**Exercise input**
** start **

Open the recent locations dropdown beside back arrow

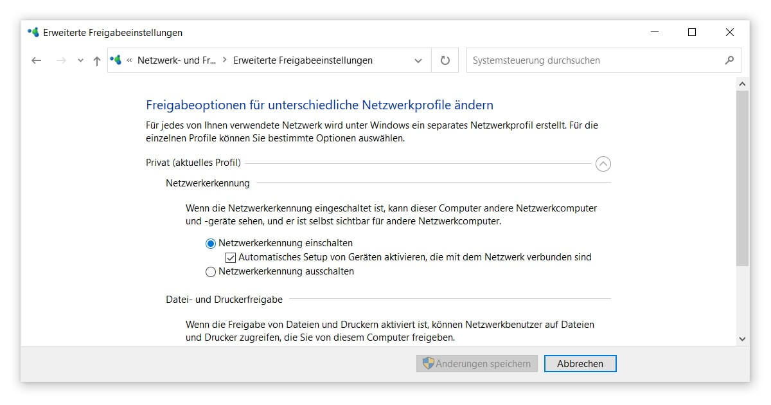point(80,60)
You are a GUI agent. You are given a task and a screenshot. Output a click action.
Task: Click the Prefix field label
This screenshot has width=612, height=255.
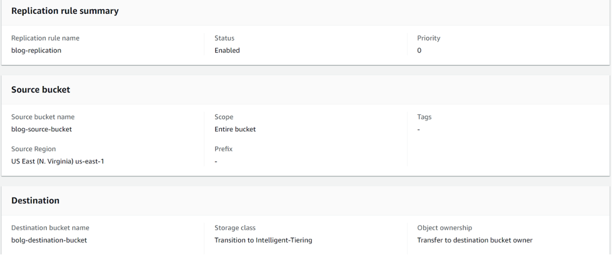[x=223, y=149]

** end **

**Task brief**
Copy all of the data above word for word, leaving out the pictures.

**Output of the task**
Open the recent locations dropdown beside back arrow

point(80,60)
You are a GUI agent. You are given a task and a screenshot. Output a click action.
Task: Click the Prefix field label
This screenshot has width=612, height=255.
[x=223, y=149]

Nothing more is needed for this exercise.